Utils

class datatoolkit.utils.Group(feature: str, data: pandas.core.frame.DataFrame, secondary_feature: str = None, bins: Union[collections.abc.Sequence, str, int] = 'auto')

summarize()

Calculates summary statistics in each bin

Returns: Statistics summary
Return type: (pd.DataFrame)

class datatoolkit.utils.MostFrequent(data: collections.abc.Iterable, top_pct_obs: float = 0.8, top_pct_cat: float = 0.2)

Truncates data according to the proportion of a categorical column

Parameters

array (Iterable) – Array of categorical values
top_pct_obs (float, optional) – Percentage of observations to use. Defaults to 0.8.
top_pct_cat (float, optional) – Percentage of categories to use. Defaults to 0.2.

Returns

1d array with most frequent categories and: summary statistics

Return type

(Iterable, pd.DataFrame)

References

[1] https://hsteinshiromoto.github.io/posts/2020/06/25/find_row_closest_value_to_input

Example

>>> x = [[i]*j for j,i in zip([50, 25, 12, 6, 3, 2, 2], range(1, 7))]
>>> x = functools.reduce(operator.iconcat, x, []) # Flat the list
>>> mf = MostFrequent(x)
>>> output, stats = mf()
>>> print(stats[["category", "n_observations_proportions", "cum_n_observations_proportions"]])
           category  n_observations_proportions  cum_n_observations_proportions
0                 1                    0.510204                        0.510204
1                 2                    0.255102                        0.765306
2  other categories                    0.489796                        1.000000

fit()

Make statistical summary of the data

Returns: (None)

transform()

Locate the category that is closest to the top_pct_cat or observation that is close to top_pct_obs proportion

Raises: ValueError – Raise if floats are not positive
Returns: Categories and summary data set
Return type: (pd.DataFrame)

class datatoolkit.utils.Quantize(feature: str, data: pandas.core.frame.DataFrame, secondary_feature: str = None, bins: Union[collections.abc.Sequence, str, int] = 'auto')

Quantize data frame

Example

>>> data = pd.DataFrame(np.random.rand(10), columns=["A"])
>>> quantized_data = Quantize(data=data, feature="A")
>>> _ = quantized_data()
>>> _ = quantized_data.summarize()

class datatoolkit.utils.QuantizeDatetime(feature: str, data: pandas.core.frame.DataFrame, secondary_feature: str = None, bins: Union[collections.abc.Sequence, str, int] = 'auto')

Quantize datetime data frame

Example

>>> data = pd.DataFrame(np.arange(datetime(1985,7,1), datetime(2015,7,1), timedelta(days=1)).astype(datetime), columns=["A"])
>>> quantized_data = QuantizeDatetime(data=data, feature="A", bins="M")
>>> _ = quantized_data("count")
>>> _ = quantized_data.summarize()

datatoolkit.utils.make_distribution(distribution_name: str, params: dict)

Returns SciPy statistical distribution object

Parameters

distribution_name (str) – Name of the distribution.
params (dict) – Distribution parameters.

Returns

_description_

Return type

_type_

Example

>>> params = {"loc": 1, "scale": 0.05}
>>> half_norm = make_distribution("halfnorm", params)
>>> half_norm.stats(moments='mvsk')
(array(1.03989423), array(0.00090845), array(0.99527175), array(0.8691773))
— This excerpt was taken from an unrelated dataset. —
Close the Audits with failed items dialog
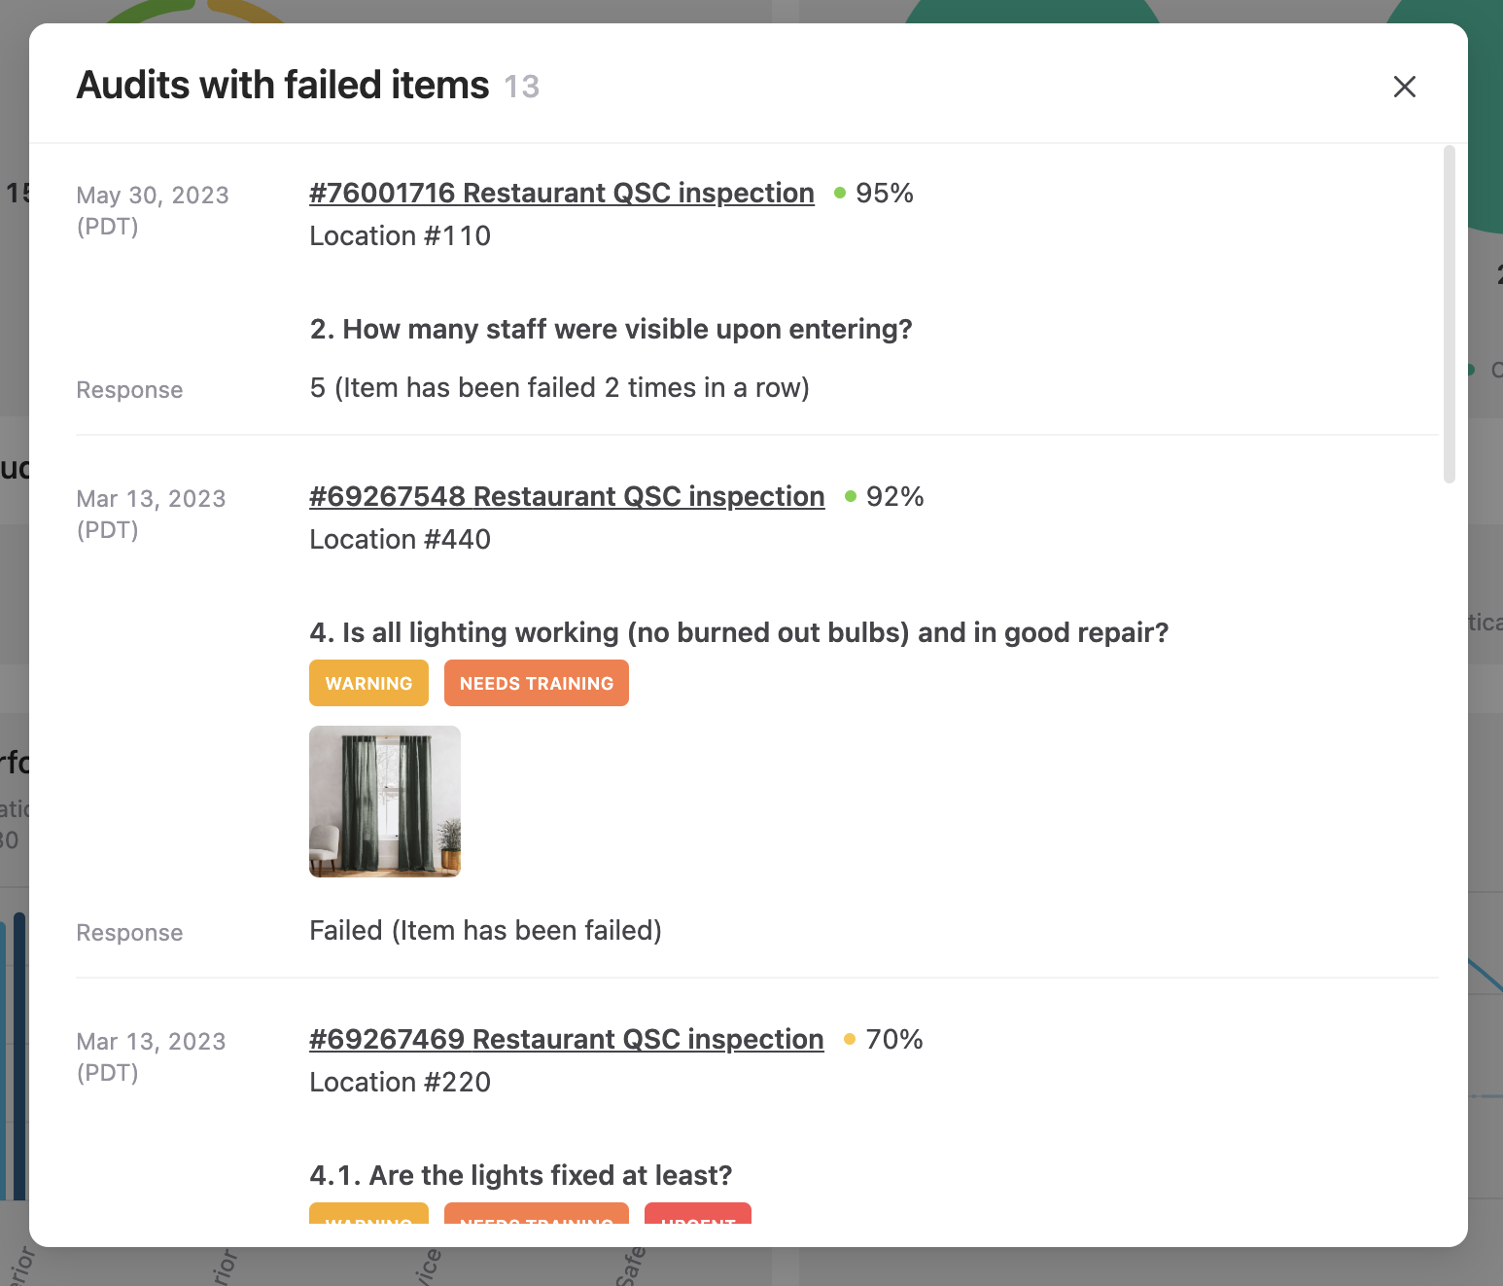 [1404, 87]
datatoolkit.utils.make_graph(nodes: collections.abc.Iterable, M: numpy.ndarray, G: networkx.classes.digraph.DiGraph = <networkx.classes.digraph.DiGraph object>)

Build graph based on list of nodes and a weight matrix :param nodes: Graph nodes :type nodes: list :param M: Weight matrix :type M: np.ndarray :param G: Graph type. Defaults to nx.DiGraph(). :type G: nx.classes.digraph.DiGraph, optional

Returns: Graph object
Return type: [type]

Example

>>> n_nodes = 4
>>> M = np.random.rand(n_nodes, n_nodes)
>>> nodes = range(M.shape[0])
>>> G = make_graph(nodes, M)

datatoolkit.utils.make_pivot(feature: str, index: str, column: str, data: pandas.core.frame.DataFrame, groupby_args: list = None)

Create two types of pivot matrices: count and mean

Parameters

feature (str) – Feature that is used as a value for the pivot tables. Needs to be numeric
index (str) – Name of rows of the pivot table
column (str) – Name of columns of the pivot table
data (pd.DataFrame) – Data frame containing the data
groupby_args (list, optional) – Parse arguments to groupby. Defaults to None.

Returns

Pivot tables

Return type

(pd.DataFrame)